What you are asked to do
Continue the Botball coach guide below from the point where it stops, keeping its voice and layout.

Page excerpt
_ _ _ _ _

Botball Coach Guide

Your Job Isn't to Write the Code

The goal is for the students to understand what their robot is doing and why. When they're stuck, your instinct will be to fix it for them — resist that. Ask questions instead. "What do you think is happening?" is more valuable than pointing at the bug.

That said, don't let them spin indefinitely. A good rule: if students have tried three different ideas and nothing has changed, step in and suggest a new direction. Three attempts is enough to learn from; more than that without progress is just frustrating.

How to Coach a Troubleshooting Session

When something goes wrong, walk them through the same process every time. They'll internalize it.

1. Observe before touching anything. Watch the robot fail. Ask: "What did you expect to happen? What actually happened?" If they can't articulate the difference, they're not ready to fix it.

2. Isolate the problem. Is it mechanical (motor, servo, wiring), sensor-related, or code logic? Have them run the self-test program first if they're unsure. "Let's rule things out one at a time."

3. Form a hypothesis. "What do you think is causing it?" Make them guess. Wrong guesses are fine — they're learning. Then test the guess.

4. Change one thing at a time. Students will often change three things at once and then not know what worked. Slow them down. One change, one test, record what happened.

5. Use printf. If they can't see what the robot is thinking, have them print sensor values and motor states. "What does the sensor actually read when the robot is in that position?"

When They're Stuck on Code

They don't know where to start: Help them break it down. "What's the very first thing the robot needs to do in this section?" Get them writing one function at a time.

The code doesn't compile: Read the error with them, out loud. Compiler errors are intimidating but usually specific. Most common issues: missing semicolons, mismatched braces, calling a function before it's defined.

The robot does something unexpected: Ask them to walk you through the code line by line, out loud, and describe what each line should do. They'll often find the bug themselves mid-explanation. (This is called rubber duck debugging — it works.)

Timing is off (robot stops too early or too late): Remind them that msleep timings depend on battery level and surface conditions. If they're relying heavily on time-based movement, encourage them to add encoder or sensor checks.

_ _ _ _ _

Element and text location data

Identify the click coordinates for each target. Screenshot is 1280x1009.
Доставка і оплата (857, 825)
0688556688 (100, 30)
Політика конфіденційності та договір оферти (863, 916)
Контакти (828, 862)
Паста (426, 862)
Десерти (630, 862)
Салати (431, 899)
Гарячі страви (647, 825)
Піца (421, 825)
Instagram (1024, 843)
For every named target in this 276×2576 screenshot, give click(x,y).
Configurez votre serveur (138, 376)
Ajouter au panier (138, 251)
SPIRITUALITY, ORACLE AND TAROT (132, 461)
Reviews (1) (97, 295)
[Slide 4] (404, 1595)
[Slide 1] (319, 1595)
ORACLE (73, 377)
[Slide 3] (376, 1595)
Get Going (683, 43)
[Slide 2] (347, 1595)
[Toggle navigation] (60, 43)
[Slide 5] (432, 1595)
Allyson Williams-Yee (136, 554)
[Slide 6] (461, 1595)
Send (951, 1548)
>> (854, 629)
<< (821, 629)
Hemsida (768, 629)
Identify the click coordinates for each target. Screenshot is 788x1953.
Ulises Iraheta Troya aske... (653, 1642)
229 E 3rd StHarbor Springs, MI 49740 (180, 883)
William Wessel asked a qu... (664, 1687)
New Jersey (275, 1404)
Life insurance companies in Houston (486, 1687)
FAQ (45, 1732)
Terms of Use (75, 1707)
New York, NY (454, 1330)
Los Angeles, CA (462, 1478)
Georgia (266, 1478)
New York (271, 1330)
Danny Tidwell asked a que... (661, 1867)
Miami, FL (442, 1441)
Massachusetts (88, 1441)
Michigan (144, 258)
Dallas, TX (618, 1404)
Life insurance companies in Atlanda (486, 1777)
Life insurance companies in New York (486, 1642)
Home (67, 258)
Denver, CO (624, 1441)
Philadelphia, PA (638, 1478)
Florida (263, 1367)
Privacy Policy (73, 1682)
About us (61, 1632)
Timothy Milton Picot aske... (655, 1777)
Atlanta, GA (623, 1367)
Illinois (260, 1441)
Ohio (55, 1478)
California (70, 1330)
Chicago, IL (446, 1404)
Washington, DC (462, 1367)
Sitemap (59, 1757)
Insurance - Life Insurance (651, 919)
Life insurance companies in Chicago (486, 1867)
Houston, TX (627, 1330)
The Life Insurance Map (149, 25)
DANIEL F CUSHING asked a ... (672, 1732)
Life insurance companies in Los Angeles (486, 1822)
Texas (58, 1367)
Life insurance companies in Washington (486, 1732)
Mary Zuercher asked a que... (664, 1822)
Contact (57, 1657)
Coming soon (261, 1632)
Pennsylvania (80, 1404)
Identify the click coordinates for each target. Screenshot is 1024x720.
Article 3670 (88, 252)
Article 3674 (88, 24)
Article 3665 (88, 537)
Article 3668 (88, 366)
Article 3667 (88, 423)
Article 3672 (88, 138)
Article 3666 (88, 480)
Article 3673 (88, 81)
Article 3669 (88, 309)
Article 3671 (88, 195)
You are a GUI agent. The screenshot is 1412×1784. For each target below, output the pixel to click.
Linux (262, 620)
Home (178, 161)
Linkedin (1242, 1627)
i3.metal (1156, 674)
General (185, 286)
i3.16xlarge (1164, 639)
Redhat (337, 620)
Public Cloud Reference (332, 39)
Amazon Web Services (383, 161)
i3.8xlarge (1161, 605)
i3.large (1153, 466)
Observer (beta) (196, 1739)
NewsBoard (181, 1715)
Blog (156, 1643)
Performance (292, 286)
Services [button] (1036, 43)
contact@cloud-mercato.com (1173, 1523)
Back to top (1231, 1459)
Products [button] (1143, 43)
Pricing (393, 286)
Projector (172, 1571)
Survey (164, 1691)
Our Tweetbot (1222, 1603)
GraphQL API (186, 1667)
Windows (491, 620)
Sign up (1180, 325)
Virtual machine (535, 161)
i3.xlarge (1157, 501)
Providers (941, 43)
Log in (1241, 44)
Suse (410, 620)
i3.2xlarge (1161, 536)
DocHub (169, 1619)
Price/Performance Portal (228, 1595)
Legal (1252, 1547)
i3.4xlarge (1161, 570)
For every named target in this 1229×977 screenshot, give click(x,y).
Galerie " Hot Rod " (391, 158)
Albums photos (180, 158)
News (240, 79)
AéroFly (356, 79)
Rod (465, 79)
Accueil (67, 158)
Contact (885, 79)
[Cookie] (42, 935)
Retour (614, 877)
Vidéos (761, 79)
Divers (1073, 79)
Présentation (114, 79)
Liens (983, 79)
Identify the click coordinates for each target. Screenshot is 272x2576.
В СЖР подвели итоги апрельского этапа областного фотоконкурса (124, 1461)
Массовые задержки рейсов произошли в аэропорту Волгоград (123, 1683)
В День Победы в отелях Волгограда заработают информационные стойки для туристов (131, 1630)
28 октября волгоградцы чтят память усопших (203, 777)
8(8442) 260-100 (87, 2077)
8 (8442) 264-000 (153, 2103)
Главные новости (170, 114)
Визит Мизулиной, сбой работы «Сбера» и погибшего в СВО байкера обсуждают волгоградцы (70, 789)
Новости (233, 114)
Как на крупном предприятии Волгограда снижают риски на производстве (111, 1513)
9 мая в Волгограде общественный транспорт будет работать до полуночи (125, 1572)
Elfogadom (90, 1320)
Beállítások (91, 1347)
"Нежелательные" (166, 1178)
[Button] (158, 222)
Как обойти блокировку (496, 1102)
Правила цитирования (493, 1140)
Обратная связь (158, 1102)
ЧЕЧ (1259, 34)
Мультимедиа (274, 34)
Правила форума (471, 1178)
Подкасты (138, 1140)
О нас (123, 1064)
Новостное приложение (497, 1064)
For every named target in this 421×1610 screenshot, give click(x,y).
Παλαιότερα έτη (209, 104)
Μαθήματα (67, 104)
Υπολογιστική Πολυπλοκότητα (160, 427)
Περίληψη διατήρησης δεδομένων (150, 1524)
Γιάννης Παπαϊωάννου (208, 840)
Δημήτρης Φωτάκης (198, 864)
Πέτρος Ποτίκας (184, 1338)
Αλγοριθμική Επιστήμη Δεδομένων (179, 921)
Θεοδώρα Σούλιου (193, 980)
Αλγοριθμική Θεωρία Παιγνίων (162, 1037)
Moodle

_ _ _ _ _

Expected output
The sensor threshold seems wrong: Have them print the sensor value in a loop while moving the robot to the exact position where the behavior should change. Then set the threshold to that value, with a small buffer.

Coaching Mecanum Bots Specifically

Mecanum robots are powerful but have a higher coordination cost. A few things to watch for:

• Motor directions matter more. Each wheel needs to spin the right way for strafing and diagonal moves to work. If the bot is spinning instead of strafing, at least one motor direction is flipped. Run the self-test to check each motor in isolation.
• "Squaring up" is tricky. Mecanum bots can strafe into walls to align, but students often just use time-based strafing. Encourage them to think about whether a sensor could give them a more reliable stop condition.
• Inconsistent strafing. Friction and floor surface variation affect mecanum movement more than regular drive. If a strafe distance is inconsistent, use encoder ticks (cmpc/gmpc) instead of msleep.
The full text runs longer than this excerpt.